**WORK ITEM**.
Whenever the string "coordinates" turns up in a line of the data below, copy that line.

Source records
========================================

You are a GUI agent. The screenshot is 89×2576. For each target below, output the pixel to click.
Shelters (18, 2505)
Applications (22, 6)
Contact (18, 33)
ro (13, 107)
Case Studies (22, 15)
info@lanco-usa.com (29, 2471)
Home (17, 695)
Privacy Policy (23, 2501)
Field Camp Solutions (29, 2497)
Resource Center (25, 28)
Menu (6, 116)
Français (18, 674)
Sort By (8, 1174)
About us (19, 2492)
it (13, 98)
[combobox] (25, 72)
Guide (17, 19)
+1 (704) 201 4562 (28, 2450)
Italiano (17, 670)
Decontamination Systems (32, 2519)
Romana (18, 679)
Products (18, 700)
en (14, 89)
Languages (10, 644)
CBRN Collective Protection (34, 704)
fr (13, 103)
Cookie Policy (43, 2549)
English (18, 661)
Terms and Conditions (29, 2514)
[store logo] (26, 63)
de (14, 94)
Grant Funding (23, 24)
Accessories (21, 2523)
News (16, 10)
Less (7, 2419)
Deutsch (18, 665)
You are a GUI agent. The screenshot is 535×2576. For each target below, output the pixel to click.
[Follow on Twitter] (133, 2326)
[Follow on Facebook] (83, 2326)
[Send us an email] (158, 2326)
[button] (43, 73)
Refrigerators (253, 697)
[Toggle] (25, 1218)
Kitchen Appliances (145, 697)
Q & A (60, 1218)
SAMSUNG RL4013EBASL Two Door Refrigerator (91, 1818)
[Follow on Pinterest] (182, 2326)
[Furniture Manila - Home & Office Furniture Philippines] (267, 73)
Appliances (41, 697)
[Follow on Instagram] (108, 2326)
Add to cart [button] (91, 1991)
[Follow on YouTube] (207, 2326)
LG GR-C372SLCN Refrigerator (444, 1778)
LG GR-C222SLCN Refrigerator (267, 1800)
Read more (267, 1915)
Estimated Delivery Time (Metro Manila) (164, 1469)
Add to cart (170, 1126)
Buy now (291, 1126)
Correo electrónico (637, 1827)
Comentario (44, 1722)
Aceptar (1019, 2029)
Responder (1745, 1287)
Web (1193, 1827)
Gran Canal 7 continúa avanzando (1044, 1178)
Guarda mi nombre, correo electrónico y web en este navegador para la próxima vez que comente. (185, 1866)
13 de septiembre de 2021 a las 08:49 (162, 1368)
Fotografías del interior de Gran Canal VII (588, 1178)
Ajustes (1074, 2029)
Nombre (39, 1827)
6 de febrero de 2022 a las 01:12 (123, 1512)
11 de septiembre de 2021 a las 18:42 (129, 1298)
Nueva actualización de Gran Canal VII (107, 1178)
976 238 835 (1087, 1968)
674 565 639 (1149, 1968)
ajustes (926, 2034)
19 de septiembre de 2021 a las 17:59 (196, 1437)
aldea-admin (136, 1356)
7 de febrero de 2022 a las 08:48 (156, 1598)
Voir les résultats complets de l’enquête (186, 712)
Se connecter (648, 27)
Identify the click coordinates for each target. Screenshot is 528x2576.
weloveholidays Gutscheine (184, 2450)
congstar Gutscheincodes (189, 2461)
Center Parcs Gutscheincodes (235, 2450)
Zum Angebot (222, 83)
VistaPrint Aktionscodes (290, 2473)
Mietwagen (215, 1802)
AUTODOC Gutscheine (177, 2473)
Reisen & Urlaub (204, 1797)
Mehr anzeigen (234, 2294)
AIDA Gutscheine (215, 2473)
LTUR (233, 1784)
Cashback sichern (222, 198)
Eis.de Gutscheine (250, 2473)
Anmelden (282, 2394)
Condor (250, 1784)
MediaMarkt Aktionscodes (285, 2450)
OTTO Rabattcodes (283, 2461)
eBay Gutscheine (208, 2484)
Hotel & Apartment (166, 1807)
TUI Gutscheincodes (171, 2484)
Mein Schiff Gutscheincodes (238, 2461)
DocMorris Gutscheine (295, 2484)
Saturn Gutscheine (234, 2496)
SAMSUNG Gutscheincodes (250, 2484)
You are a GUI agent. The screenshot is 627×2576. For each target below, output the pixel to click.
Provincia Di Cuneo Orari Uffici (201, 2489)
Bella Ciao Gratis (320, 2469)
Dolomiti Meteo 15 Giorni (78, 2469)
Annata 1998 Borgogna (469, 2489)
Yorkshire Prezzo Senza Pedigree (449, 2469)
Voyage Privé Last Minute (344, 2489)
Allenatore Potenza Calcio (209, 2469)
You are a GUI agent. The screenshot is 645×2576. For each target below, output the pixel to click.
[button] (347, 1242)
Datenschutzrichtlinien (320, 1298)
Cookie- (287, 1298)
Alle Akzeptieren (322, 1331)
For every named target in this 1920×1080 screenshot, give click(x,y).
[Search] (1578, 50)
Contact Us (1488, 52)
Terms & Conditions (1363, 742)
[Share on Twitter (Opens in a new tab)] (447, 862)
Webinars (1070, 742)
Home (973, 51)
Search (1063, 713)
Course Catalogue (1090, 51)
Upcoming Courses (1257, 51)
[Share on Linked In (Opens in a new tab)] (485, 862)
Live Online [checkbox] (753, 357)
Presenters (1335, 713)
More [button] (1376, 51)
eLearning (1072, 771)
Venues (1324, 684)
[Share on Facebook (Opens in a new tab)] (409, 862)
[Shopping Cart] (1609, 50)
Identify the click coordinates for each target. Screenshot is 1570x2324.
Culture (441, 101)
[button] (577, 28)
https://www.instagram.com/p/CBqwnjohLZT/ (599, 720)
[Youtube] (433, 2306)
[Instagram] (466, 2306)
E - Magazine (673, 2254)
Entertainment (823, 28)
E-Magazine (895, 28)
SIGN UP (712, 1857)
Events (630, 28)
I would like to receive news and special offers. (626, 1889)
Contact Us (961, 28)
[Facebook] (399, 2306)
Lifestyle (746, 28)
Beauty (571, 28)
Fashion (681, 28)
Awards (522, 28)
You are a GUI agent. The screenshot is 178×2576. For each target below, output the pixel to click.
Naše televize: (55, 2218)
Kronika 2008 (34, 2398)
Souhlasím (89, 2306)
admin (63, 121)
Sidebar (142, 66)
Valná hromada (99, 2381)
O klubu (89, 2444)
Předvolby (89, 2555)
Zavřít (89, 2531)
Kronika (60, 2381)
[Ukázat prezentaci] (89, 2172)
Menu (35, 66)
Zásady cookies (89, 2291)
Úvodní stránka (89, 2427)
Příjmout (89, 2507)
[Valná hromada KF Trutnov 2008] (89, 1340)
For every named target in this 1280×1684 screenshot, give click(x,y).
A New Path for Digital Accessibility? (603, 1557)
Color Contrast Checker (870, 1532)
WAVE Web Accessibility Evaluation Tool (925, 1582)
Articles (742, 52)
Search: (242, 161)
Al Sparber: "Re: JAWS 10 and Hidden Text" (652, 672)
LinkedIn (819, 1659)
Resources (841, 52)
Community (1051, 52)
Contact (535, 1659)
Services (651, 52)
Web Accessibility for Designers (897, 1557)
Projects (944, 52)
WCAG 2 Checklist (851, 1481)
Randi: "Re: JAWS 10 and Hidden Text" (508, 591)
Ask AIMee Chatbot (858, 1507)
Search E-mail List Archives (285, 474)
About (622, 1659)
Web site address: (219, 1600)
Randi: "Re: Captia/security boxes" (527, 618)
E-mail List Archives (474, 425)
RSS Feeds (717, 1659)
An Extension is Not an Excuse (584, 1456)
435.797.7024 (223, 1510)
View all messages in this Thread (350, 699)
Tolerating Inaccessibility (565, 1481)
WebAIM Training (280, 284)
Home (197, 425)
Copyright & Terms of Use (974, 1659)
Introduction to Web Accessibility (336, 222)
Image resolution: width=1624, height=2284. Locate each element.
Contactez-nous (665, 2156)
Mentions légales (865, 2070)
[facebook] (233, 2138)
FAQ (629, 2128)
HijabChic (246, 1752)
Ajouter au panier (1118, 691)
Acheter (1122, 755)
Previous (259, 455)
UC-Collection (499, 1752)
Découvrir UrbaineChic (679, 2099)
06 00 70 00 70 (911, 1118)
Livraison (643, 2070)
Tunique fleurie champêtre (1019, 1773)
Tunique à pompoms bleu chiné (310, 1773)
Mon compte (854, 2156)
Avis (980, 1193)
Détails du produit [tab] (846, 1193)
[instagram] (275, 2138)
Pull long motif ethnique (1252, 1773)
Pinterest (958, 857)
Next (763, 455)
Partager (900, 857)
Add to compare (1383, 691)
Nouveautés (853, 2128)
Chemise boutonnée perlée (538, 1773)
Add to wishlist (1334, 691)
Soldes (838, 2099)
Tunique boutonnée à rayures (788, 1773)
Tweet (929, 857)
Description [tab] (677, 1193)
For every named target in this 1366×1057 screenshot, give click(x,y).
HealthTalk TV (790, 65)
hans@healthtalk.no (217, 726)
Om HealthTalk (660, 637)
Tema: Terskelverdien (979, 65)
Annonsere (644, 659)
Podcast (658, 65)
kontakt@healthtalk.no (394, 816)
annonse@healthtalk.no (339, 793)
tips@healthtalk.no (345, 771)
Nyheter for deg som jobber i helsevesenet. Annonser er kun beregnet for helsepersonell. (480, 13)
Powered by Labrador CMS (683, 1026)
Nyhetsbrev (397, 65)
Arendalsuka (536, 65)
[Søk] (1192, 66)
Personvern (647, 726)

========================================

**TASK SOLUTION**.
Identify the click coordinates for each target. Screenshot is 528x2576.
Identify the click coordinates for each target. Screenshot is 1570x2324.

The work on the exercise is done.